Written request A: Echo the entries from the line containing "Screen dimensions: 379x672" through the line containing "Action: (x=495, y=35)", both of those lines included.

Document text:
▬▬▬
However, at low temperature ($T\sim $15-60 K) in Rb$_2$SO$_4$ and Cs$_2$SO$%
_4 $ crystals the additional doubling of EPR lines was observed \cite{Efimov}%
. This splitting testify the appearance of two structural non-equivalent Tl$%
^{2+}$(II) centers (Fig. \ref{figtempdep}, \ref{figAngle}). Since the phase
transitions exists in some crystals of K$_2$SO$_4$ group, we suppose that
the additional anomaly of EPR spectra can be associated with the structural
phase transition. This suggestion have been confirmed by the anomaly in
temperature dependence of $B_2^0$ spin-hamiltonian parameter of Mn$^{2+}$
ions in Cs$_2$SO$_4$ \cite{Mn}. In the present paper we report additional
studies of low temperature anomalies of Tl$^{2+}$(II) EPR spectra in Rb$_2$SO%
$_4$ and Cs$_2$SO$_4$ crystals.
▬▬▬
Written request B: Decide whether each statement agrees with the passage on EPR spectra, answering yes or no and quoting the deciding words. (i) The additional doubling of EPR lines was observed in Rb2SO4 and Cs2SO4 crystals. (ii) The suggestion about the phase transition was confirmed by an anomaly involving Mn2+ ions in Rb2SO4. (iii) The passage says phase transitions exist in all crystals of the K2SO4 group.

Raw records:
▬▬▬
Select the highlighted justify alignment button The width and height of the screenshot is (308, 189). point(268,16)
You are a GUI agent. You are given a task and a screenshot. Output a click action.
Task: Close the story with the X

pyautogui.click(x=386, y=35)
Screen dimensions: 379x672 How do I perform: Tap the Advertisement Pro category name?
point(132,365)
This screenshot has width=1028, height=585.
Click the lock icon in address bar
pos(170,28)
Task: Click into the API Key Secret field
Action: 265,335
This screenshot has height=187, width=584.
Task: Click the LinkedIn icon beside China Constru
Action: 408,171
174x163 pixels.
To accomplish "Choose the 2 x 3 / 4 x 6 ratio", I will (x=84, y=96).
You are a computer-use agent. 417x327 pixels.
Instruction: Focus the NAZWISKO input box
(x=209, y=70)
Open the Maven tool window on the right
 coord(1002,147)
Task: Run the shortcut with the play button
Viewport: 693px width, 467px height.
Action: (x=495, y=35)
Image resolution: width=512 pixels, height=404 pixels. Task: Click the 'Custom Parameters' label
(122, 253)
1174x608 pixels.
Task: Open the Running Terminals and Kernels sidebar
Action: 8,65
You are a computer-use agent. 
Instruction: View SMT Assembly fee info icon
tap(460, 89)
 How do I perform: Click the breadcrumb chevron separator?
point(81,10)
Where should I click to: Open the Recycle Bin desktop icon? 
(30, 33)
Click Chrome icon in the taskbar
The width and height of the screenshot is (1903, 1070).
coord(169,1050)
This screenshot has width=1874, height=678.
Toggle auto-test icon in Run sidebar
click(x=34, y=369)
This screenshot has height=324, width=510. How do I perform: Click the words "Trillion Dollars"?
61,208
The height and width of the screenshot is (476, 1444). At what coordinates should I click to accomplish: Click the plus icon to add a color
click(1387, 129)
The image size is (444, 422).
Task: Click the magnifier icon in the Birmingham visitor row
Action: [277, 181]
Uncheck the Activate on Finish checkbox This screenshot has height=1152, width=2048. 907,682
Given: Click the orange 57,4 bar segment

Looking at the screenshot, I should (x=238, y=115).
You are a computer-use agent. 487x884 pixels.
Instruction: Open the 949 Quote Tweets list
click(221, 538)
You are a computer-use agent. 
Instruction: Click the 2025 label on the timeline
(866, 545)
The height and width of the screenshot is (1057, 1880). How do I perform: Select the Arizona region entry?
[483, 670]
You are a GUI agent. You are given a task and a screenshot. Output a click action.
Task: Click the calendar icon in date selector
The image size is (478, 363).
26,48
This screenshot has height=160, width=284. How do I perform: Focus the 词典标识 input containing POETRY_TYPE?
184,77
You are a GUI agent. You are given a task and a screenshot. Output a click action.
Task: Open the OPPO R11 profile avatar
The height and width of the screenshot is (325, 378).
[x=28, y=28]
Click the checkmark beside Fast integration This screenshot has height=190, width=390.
▬▬▬
Full output A:
Screen dimensions: 379x672 How do I perform: Tap the Advertisement Pro category name?
point(132,365)
This screenshot has width=1028, height=585.
Click the lock icon in address bar
pos(170,28)
Task: Click into the API Key Secret field
Action: 265,335
This screenshot has height=187, width=584.
Task: Click the LinkedIn icon beside China Constru
Action: 408,171
174x163 pixels.
To accomplish "Choose the 2 x 3 / 4 x 6 ratio", I will (x=84, y=96).
You are a computer-use agent. 417x327 pixels.
Instruction: Focus the NAZWISKO input box
(x=209, y=70)
Open the Maven tool window on the right
 coord(1002,147)
Task: Run the shortcut with the play button
Viewport: 693px width, 467px height.
Action: (x=495, y=35)

Full output B:
(i) Yes: "crystals the additional doubling of EPR lines was observed"
(ii) No: "ions in Cs$_2$SO$_4$"
(iii) No: "transitions exists in some crystals of K$_2$SO$_4$ group"